Article ID | Journal | Published Year | Pages | File Type |
---|---|---|---|---|
558300 | Computer Speech & Language | 2014 | 17 Pages |
•We propose neutral reference models to detect emotions in the fundamental frequency.•A novel scheme based on functional data analysis is presented.•The proposed approach achieves higher accuracies than the state-of-the-art method.•The scheme is also employed to the to detect the most emotionally salient segments.•The approach is validated at the sub-sentence level by employing a natural database.

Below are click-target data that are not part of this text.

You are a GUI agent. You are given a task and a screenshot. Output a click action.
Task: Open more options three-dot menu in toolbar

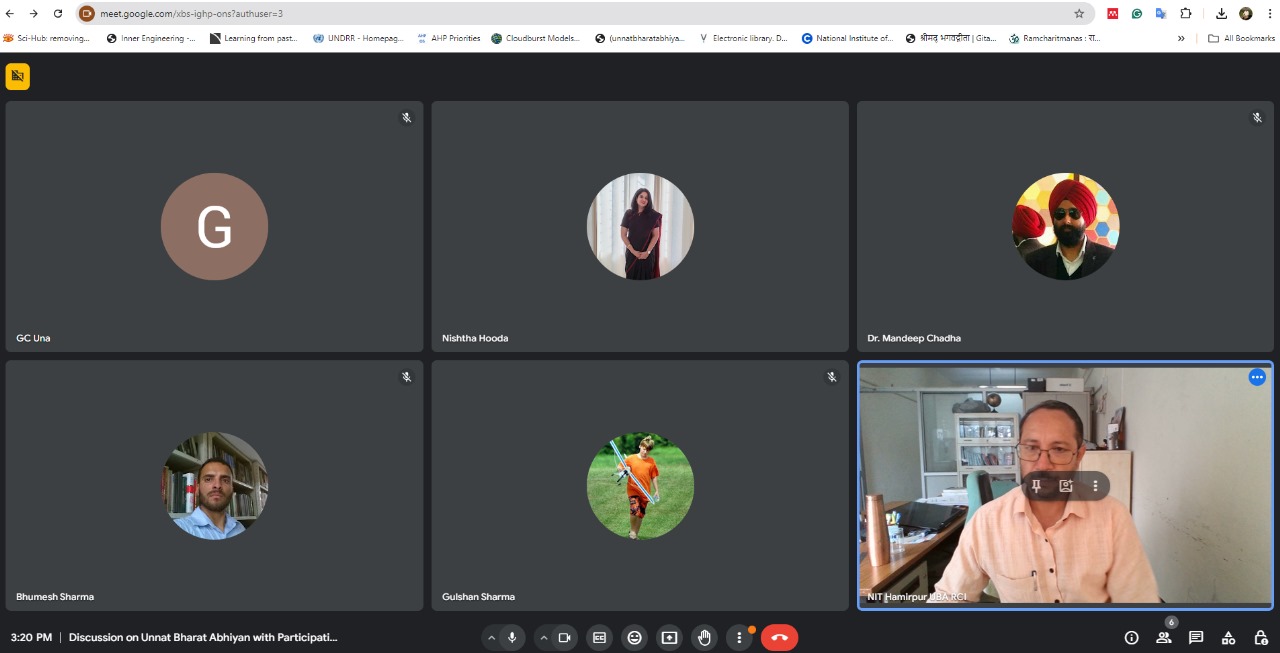(x=739, y=638)
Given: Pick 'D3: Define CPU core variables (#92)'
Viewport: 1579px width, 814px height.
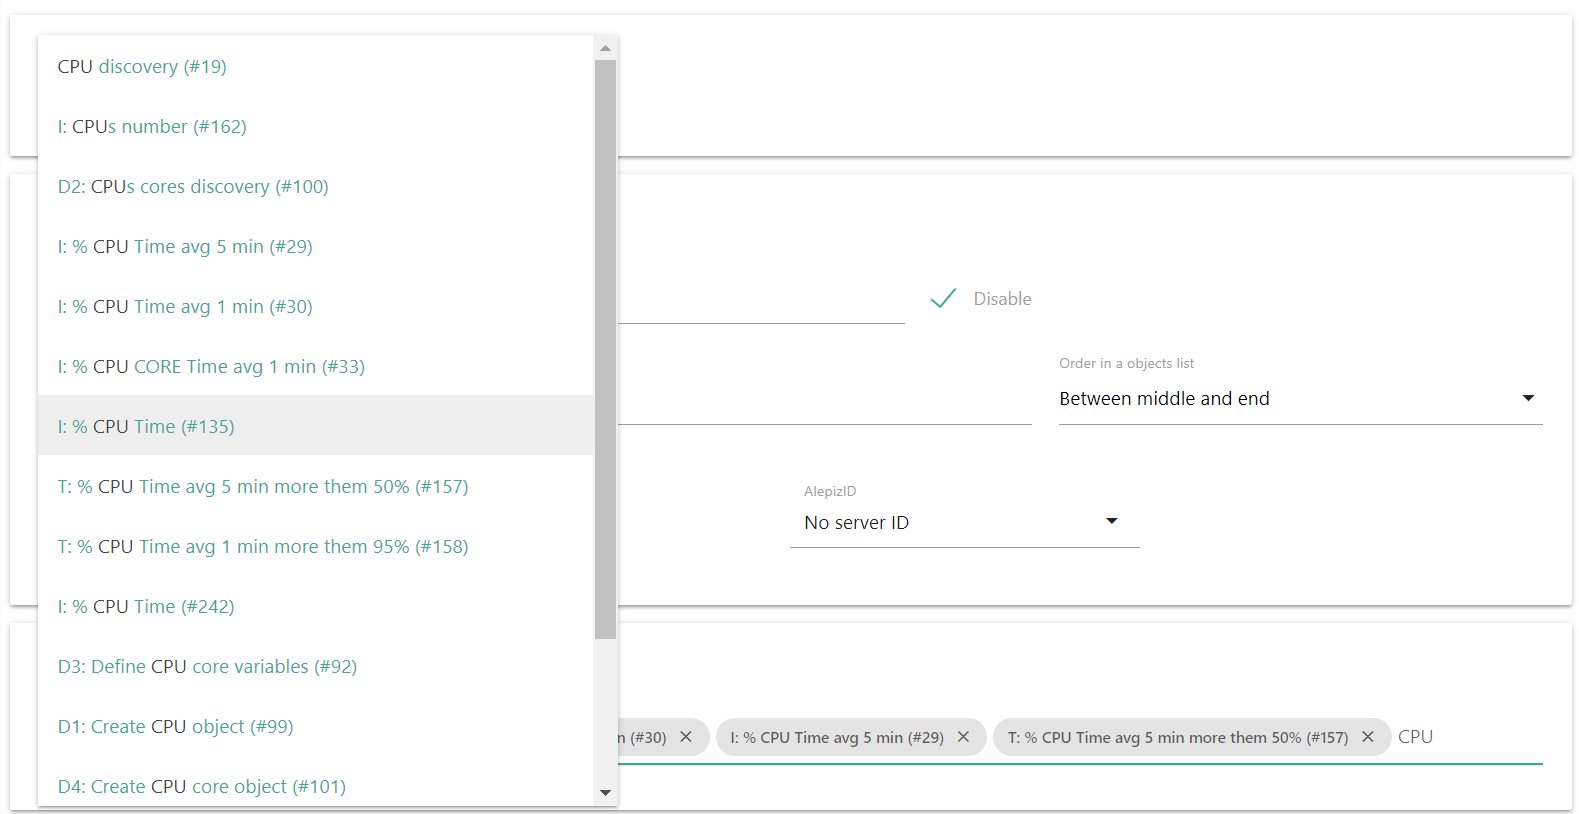Looking at the screenshot, I should tap(207, 667).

This paper proposes the use of neutral reference models to detect local emotional prominence in the fundamental frequency. A novel approach based on functional data analysis (FDA) is presented, which aims to capture the intrinsic variability of F0 contours. The neutral models are represented by a basis of functions and the testing F0 contour is characterized by the projections onto that basis. For a given F0 contour, we estimate the functional principal component analysis (PCA) projections, which are used as features for emotion detection. The approach is evaluated with lexicon-dependent (i.e., one functional PCA basis per sentence) and lexicon-independent (i.e., a single functional PCA basis across sentences) models. The experimental results show that the proposed system can lead to accuracies as high as 75.8% in binary emotion classification, which is 6.2% higher than the accuracy achieved by a benchmark system trained with global F0 statistics. The approach can be implemented at sub-sentence level (e.g., 0.5 s segments), facilitating the detection of localized emotional information conveyed within the sentence. The approach is validated with the SEMAINE database, which is a spontaneous corpus. The results indicate that the proposed scheme can be effectively employed in real applications to detect emotional speech.